- Born: Dalian
- Alma mater: Lu Xun Academy of Fine Arts ;
- Occupation: Muralist

= Lin Fei Fei =

Chinese muralist

Lin Fei Fei (Chinese: 林斐斐; born circa 1988) is a Chinese-born muralist based in Sacramento, California. She was named one of 10 "Contemporary Chinese Artists of the Future" by the Wang Shikuo Art Foundation in 2016 and has had her work displayed internationally.

== Biography ==
Lin was born circa 1988 in Da Lian, China. She was born during China's One Child Policy and since she was her family's second child they had to pay a fine in order to keep her. She graduated from Lu Xun Academy of Fine Arts with a bachelor's in oil painting in 2011 and master's degrees in oil painting in 2014. She studied printmaking at the Oslo National Academy of the Arts in 2013. She is best known for her mural, which often utilize few colors and have recurring themes of darkness, self-discovery, and exploring human experience and emotions. She has also stated she is inspired by European artists, such as Michelangelo, Raphael, and Leonardo Da Vinci.
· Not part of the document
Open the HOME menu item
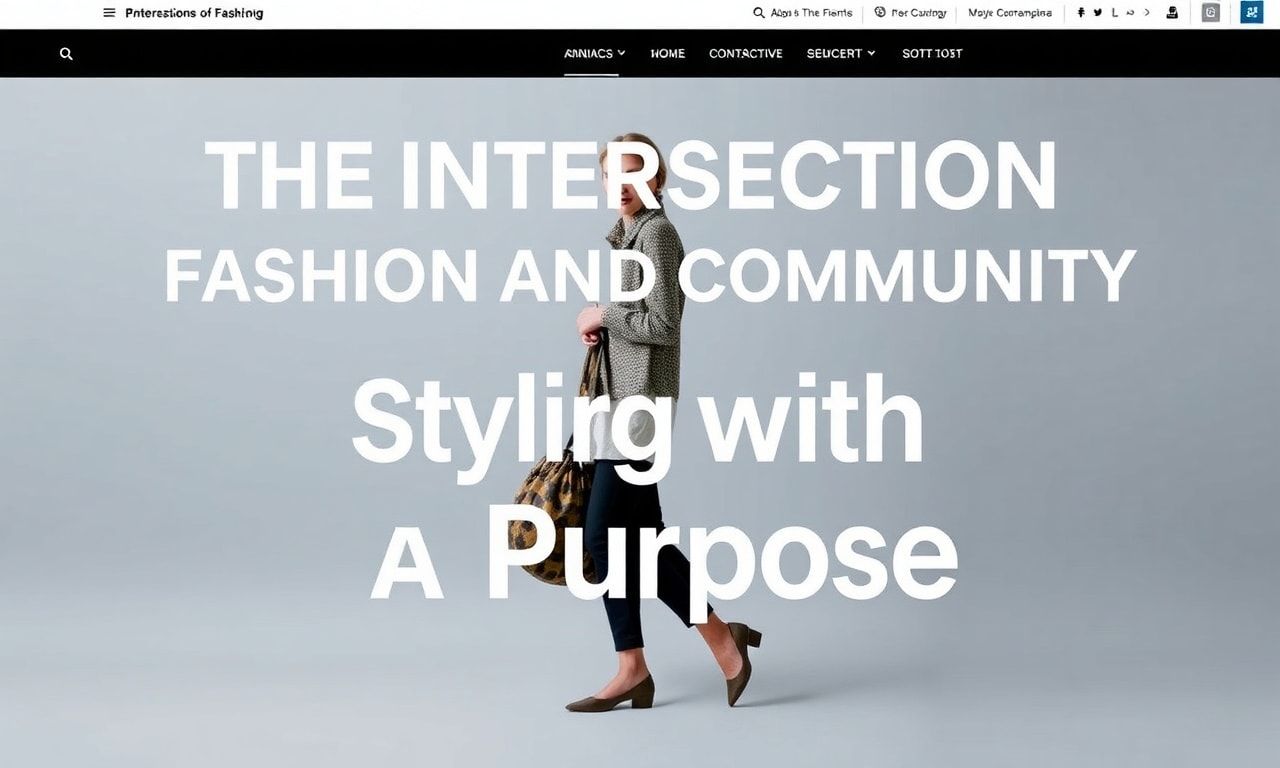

In August 2015, Lin moved from China to Sacramento, California with her boyfriend. In 2016, the Wang Shikuo Art Foundation named her one of 10 "Contemporary Chinese Artists of the Future." She helped create the 2016 "East Meets West International Art Exhibition" at the Jolie Gallery in Shenyang. In 2017 she helped organize the second "East Meets West International Art Exhibition" at the Jolie Gallery with 18 Sacramento based artists.

In April 2018, she won the fan vote for best design at the event Paint the Park: A Celebration of Sacramento Art in Papa Murphy's Park for her mural "Fútbol in Action." She was honored at the Sacramento Republic FC home match against Tulsa Roughnecks FC on April 28, 2018 during halftime. In August 2018, Lin was a part of the Wide Open Walls mural festival. Between 2018 and 2019, she also painted four murals around Oakland, California. In 2019, her show "Not Your Bunny" included a giant mural of rabbit on the WAL Public Market on 6th Street in Downtown Sacramento, which was displayed until May 1, 2019.

Lin's 2020 exhibit "The Distance Between Black and White," which opened in early March at the Dwellpoint gallery in Sacramento ended early due to the COVID-19 pandemic. Also in 2020, Lin started her series "Introspection" that consisted of murals Mexico City, Sacramento, New York City, Denver, and Guadalajara. In 2021, Lin participated in the Babes Walls mural festival in Arvada, Colorado.